Sono anni frenetici per Dario che corre ovunque per portare il suo contributo. Ma il punto di riferimento rimane Milano. Poco distante da via Colletta, in largo Marinai d’Italia, è nato un piccolo parco sullo spazio che era del Verziere, i mercati generali di frutta e verdura, trasferito altrove. Nel parco c’è una palazzina che nessuno sa come utilizzare, Dario e La Comune, dopo anni di abbandono, la trasformano in qualcosa di più di un teatro. Per esempio è lì che il popolo di sinistra celebra la storica vittoria del referendum sul divorzio. Nel ’77 poi sembra essere passato agli archivi l’ostracismo Rai perché, proprio dalla Palazzina Liberty, vengono ripresi e messi in onda da Raidue diversi spettacoli di Dario, tra cui Il mistero buffo (che naturalmente provoca le ire del Vaticano), Settimo ruba un po’ meno, Isabella tre caravelle e un cacciaballe. Sino alla fine degli anni ’70 quello spazio diventa un punto di riferimento imprescindibile, non solo per i milanesi. Ma quel sussulto è destinato a non durare, il comune si riprende dalla Comune quello spazio, affidandolo alla Banda Civica, quindi Dario è di nuovo costretto alle ospitate nei teatri altrui.
Nel 1986 termina un altro ostracismo nei confronti di Dario e Franca, quello del governo degli Stati uniti. Sino a quel momento la coppia «in odore di comunismo» non ha mai potuto ottenere il visto, poi l’intellighenzia statunitense ha cominciato a fare pressione sino a quando è stato possibile organizzare una tournée negli Usa dove Dario porta il suo Mistero buffo e Franca interpreta Tutta casa letto e chiesa. Con una singolare versione di traduzione simultanea fatta di scritte in inglese che scorrono su due rotoli che ruotano durante gli spettacoli. Il successo è trionfale.

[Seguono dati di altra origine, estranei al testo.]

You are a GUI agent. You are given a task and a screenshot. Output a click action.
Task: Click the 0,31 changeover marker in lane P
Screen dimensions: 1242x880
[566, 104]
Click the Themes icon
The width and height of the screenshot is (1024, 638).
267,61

Milano però è sempre Milano e la coppia ritrova l’amico Leo Wachter che nel frattempo ha aperto un teatro, il Ciak, e lì trovano ospitalità per i loro spettacoli in città. Anni dopo, in un altro teatro, il Carcano, in corso di Porta Romana, poco distante dalla loro abitazione, Dario celebra pubblicamente il suo Nobel, con Franca che lo assiste e supporta. Solo nel 2012 però Milano gli apre delle porte. Sono quelle di Palazzo Reale in occasione della mostra Dario Fo a Milano – Lazzi sberleffi dipinti.
Il genio di Dario era grande e sfaccettato, ma non avrebbe potuto esprimersi allo stesso modo e con tanta forza sarebbe se accanto non avesse avuto Franca. E allora al Piccolo Teatro Strehler, per l’ultima ospitata, come ha fatto lui solo tre anni fa, al funerale di Franca, lo salutiamo con un «ciaoooo», urlato, ma con tantissimo affetto.